Please use this section to detail the key new experiments or modifications of existing experiments that should be absolutely required to validate study conclusions.

Generally, there should be no more than 3 such required experiments or major modifications for a "Major Revision" recommendation. If more than 3 experiments are necessary to validate the study conclusions, then you are encouraged to recommend "Reject".

Reviewer #1: The following questions and comments should be addressed to strengthen the study.

1. Introduction requires a restructure to emphasize the importance and functions of VR, especially in tropism. Please include the concise overview of the VR1 structure features and their corresponding impact on tropism across all AAV clade, previous related mutations or design strategies on altering liver tropism.

2. Clarify the purpose of the AAV library: The rationale behind generating and characterizing an AAV vector library should be explicitly stated early in the manuscript. How does this library approach advance the field compared to rational design or directed evolution?

3. Justification for N271D and selection of AAV5: is the N271D the common / conserved variant among v2, v5, v23, v25, v35, and V12, v13, v15? phylogenetic or structural alignment analysis would strengthen the argument for focusing on this residue.

4. Enhance discussion on liver de-Targeting significance: Compare with other known liver-detargeting mutations?

5. More discussion on N vs. D functional impact: given the different chemical classification and function, the contribution of capsid on the structure and function, between N and D, how will the swap alter the capsid structure and receptor binding? More discussion needs to be strengthened. And additional types of mutation on this site are encouraged to be further tested on the mechanistic basis ….

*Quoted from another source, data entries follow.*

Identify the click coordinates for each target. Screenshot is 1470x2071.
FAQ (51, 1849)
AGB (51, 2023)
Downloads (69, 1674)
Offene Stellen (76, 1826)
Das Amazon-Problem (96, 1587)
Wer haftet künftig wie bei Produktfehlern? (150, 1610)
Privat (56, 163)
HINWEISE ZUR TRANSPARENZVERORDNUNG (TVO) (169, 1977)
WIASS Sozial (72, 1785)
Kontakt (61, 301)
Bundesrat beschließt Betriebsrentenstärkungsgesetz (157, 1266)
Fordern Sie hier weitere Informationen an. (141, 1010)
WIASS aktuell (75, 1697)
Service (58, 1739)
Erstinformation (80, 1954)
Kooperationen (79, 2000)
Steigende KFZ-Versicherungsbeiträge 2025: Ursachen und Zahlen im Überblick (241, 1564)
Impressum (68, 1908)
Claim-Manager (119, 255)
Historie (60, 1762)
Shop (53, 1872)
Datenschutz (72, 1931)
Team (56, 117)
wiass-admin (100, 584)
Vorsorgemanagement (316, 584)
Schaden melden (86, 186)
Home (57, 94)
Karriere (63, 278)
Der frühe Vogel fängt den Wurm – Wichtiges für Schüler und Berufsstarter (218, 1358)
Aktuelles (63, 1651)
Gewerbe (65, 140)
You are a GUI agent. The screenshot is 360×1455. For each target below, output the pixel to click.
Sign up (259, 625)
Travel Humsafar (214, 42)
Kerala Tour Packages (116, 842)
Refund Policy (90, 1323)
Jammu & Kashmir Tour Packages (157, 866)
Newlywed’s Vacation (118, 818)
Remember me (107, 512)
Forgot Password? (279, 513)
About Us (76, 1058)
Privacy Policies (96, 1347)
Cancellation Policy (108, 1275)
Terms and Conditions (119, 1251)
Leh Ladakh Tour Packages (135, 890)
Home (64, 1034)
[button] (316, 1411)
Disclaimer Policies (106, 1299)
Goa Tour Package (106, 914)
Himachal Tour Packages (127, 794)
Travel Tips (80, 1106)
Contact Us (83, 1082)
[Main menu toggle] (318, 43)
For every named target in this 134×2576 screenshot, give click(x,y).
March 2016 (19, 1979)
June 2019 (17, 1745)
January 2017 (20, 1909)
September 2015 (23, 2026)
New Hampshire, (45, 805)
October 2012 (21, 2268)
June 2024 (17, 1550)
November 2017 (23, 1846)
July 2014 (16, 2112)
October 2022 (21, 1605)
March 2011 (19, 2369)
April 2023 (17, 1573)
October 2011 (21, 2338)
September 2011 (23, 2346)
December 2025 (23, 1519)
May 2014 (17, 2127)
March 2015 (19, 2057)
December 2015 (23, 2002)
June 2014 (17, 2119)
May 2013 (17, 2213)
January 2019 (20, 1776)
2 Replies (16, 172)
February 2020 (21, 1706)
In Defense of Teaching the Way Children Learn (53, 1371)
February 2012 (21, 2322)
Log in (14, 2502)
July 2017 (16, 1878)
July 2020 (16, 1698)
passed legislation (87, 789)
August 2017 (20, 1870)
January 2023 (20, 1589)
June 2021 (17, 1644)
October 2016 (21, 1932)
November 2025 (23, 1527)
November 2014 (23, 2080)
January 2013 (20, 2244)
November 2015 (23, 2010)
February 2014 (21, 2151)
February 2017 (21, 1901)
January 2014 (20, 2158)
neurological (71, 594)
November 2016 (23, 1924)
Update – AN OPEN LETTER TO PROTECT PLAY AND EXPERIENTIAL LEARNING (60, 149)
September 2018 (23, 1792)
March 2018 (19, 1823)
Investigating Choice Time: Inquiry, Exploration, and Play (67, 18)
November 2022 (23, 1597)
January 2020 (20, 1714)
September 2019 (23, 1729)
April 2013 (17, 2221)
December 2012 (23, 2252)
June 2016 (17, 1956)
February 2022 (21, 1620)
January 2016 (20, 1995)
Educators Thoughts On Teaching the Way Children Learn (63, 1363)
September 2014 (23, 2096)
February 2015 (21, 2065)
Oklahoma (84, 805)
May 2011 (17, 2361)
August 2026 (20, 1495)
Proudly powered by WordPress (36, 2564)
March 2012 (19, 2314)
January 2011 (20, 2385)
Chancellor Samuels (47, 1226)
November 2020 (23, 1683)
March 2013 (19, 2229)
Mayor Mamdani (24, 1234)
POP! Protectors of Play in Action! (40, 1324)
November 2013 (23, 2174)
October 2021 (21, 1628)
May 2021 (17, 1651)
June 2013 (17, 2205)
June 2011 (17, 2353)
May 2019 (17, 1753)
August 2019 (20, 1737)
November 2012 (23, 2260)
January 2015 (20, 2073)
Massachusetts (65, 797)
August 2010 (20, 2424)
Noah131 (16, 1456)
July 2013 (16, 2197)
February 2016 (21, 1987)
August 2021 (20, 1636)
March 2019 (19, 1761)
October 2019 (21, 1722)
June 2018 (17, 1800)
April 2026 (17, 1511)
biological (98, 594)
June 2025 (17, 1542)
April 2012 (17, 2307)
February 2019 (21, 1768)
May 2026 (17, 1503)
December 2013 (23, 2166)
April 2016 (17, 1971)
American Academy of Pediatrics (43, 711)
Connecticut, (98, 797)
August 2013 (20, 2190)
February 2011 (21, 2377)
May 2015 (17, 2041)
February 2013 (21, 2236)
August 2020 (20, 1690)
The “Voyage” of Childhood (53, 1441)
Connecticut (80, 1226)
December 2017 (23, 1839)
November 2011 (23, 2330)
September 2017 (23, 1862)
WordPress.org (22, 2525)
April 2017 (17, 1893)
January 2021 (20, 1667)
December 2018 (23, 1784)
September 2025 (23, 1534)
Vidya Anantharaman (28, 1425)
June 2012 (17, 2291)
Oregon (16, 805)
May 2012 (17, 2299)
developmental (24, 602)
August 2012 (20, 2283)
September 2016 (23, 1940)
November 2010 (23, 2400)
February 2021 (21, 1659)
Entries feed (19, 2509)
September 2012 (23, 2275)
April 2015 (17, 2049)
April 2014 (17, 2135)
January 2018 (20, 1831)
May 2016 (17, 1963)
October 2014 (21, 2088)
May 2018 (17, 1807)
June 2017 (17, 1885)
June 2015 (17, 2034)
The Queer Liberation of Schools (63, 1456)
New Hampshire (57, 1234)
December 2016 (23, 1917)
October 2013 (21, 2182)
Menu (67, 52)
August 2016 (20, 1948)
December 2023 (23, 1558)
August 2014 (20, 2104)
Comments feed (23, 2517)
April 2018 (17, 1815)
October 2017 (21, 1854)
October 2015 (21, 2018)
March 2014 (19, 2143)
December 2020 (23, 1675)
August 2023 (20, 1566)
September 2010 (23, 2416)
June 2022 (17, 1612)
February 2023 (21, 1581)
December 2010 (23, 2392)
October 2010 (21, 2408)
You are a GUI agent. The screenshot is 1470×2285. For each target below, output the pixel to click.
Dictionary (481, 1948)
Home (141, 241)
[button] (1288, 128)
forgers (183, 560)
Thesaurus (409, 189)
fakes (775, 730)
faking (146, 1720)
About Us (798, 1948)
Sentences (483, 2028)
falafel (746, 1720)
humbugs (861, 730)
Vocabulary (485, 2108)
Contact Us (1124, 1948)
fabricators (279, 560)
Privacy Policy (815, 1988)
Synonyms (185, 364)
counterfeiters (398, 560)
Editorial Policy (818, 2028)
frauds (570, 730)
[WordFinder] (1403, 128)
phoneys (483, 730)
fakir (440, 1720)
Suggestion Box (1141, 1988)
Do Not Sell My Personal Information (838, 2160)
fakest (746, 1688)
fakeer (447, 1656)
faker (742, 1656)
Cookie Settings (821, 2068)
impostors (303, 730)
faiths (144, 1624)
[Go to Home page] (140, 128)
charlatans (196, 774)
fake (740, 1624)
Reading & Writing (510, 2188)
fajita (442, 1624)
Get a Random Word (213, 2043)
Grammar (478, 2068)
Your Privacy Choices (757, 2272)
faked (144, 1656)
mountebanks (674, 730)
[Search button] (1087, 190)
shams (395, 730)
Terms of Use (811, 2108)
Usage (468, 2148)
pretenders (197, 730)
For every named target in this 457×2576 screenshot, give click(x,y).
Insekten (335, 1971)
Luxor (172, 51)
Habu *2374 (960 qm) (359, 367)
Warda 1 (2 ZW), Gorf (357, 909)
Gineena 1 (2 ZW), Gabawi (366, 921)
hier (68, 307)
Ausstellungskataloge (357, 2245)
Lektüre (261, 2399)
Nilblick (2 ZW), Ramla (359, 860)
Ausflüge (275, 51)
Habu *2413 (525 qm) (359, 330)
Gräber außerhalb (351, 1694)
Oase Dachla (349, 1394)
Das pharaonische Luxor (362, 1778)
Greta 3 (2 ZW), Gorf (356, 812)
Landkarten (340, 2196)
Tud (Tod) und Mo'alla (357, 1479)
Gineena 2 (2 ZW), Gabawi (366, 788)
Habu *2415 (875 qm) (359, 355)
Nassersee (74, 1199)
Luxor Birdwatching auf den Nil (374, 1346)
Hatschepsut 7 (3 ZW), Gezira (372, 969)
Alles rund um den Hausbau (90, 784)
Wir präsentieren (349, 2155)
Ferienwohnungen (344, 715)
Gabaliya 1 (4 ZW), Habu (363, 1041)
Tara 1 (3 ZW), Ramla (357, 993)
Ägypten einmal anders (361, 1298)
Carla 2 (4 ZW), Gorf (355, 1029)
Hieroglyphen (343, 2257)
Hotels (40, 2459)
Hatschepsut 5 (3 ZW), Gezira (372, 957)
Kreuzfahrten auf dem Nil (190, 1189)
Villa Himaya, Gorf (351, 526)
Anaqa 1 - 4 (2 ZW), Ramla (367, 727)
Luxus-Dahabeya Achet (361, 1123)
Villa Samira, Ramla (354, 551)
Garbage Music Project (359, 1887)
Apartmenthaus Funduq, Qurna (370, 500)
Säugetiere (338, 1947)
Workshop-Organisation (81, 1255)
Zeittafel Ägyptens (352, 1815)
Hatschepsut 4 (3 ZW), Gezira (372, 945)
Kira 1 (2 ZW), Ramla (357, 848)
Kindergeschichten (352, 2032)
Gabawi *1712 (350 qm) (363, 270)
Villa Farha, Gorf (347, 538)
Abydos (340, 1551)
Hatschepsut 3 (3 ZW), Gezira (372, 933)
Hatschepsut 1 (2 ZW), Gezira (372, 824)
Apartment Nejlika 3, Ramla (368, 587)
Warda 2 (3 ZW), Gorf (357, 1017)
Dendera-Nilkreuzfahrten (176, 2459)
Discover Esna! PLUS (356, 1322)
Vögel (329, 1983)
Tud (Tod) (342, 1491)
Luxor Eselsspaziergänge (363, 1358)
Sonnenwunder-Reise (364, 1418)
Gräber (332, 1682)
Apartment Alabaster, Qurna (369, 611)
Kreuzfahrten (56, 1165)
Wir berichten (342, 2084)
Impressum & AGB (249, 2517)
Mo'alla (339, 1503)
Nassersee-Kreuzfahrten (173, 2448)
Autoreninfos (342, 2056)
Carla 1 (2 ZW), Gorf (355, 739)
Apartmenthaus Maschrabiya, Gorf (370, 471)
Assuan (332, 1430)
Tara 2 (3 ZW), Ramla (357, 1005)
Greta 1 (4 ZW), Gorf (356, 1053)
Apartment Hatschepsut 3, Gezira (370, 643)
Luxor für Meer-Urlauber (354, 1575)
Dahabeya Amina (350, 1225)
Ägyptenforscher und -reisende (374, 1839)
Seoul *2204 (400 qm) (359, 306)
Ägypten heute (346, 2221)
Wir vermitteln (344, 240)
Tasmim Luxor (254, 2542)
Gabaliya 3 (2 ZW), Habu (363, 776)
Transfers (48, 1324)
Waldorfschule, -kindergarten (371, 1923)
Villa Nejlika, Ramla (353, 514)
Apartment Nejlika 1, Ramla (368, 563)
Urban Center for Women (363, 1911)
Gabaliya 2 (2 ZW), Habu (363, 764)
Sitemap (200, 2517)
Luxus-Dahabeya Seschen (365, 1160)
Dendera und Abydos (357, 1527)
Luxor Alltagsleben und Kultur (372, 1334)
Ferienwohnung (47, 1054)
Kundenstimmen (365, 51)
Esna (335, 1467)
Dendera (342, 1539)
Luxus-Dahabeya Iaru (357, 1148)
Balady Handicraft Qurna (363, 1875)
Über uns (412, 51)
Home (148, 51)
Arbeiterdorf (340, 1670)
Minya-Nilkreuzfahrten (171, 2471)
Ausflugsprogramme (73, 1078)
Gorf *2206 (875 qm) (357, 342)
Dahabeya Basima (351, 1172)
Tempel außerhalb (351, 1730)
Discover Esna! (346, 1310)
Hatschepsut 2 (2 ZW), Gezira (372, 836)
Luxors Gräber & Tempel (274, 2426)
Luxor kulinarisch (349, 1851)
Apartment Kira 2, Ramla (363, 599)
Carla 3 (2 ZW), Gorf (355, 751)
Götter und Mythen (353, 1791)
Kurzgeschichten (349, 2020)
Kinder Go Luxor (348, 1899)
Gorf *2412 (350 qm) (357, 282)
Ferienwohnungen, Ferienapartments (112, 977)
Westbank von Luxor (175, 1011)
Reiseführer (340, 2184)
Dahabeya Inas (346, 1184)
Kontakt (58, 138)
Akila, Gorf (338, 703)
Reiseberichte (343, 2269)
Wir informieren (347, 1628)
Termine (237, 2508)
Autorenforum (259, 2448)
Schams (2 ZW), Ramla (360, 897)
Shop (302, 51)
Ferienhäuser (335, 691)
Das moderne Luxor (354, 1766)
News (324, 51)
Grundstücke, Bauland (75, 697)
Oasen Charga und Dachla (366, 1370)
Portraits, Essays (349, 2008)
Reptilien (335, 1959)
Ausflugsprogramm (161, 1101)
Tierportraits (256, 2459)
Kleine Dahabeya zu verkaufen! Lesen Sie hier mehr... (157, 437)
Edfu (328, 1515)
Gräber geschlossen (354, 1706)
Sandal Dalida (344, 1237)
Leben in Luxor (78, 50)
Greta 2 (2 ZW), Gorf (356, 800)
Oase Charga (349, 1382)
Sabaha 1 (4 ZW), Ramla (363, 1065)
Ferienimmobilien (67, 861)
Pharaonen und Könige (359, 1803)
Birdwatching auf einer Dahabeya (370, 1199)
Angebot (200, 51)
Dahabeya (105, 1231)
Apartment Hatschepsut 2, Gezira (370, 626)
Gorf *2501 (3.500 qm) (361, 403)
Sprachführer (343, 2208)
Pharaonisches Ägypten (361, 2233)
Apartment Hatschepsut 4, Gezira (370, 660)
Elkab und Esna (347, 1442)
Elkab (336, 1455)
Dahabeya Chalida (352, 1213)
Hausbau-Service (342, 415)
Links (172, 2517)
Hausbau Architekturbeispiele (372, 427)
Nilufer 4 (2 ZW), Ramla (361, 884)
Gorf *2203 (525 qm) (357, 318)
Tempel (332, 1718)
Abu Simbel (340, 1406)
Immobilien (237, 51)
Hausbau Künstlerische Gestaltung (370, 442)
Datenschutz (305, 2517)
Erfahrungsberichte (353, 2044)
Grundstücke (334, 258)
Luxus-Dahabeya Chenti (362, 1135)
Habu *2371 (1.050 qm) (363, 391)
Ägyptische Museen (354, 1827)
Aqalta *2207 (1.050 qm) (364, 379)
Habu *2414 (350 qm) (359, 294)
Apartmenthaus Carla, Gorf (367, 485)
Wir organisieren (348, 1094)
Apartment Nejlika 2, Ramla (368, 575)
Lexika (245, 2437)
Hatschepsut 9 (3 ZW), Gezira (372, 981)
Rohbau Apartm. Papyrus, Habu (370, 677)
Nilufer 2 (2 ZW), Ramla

6. s1a: How many samples were included in PBS group? The absence of loading control bands in the PBS group raises concerns about data reliability. Please address this.

Reviewer #2: This work is very straightforward, clear and conclusive, thus my only question is whether it would be possible and make sense to add a graph showing the date for heart:liver and TA:liver for selected capsids? Thus far, the authors have normalized their data to AAV8 in each tissue, but it could help to further illustrate the improved relative liver detargeting if vector abundance and mRNA expression in the muscle tissues are normalized to the corresponding data in the liver for each variant (and the AAV8 benchmark, for which these ratios are presumably worse with respect to liver detargeting)?

Reviewer #3: Many liver-detargeting capsid amino acid modifications have already been reported in prior studies by other groups and some of those have been shown to retain important attributes and be transferable to other AAV capsids. The data presented in Figure 4 indicate that the N270D/N271D mutation does not provide any compelling evidence of effective transferability with no loss of key attributes of capsids. Rather the data demonstrate that carrying the N270D/N271D mutation in non AAV8 capsids leads to substantial and statistically significant loss of transgene expression levels in heart and skeletal muscle, ranging from 4- to 16-fold reduction compared to the parental capsids. Thus, these findings are unlikely to have a meaningful impact on the field.

The overall goal of the study is unclear. Both the abstract and the introduction fail to clearly articulate the purpose of the study and the important outcomes in light of the aim of the study. The manuscript focuses primarily on a single incidental finding that does not provide new insights or represent a meaningful advancement in the field.

The justification of the experimental design and key methodological details are either absent or insufficiently described. Examples include the following. The descriptions on how the 159 AAV8 variants were identified and their sequences are missing. The selection criteria for AAV8 variants and their subgroups comprising 37, 8 and 5 AAV8 variants are ambiguous. Critical information regarding plasmid construction, barcode design, NGS sequencing and barcode data analysis methods, and qPCR procedures including primer sequences and PCR conditions is missing or inadequately described. The rationale for choosing ferrets as the target animal model and for using two females and one male is not provided. Some analyses seem to be incomplete. For example, genome transcripts levels in liver and other organs were assessed in mice but were not analyzed in ferrets. The rationale for the selection of MyoAAV in the study is not described. Details on sample sizes and replicates are missing in several experiments (e.g., Fig. 1).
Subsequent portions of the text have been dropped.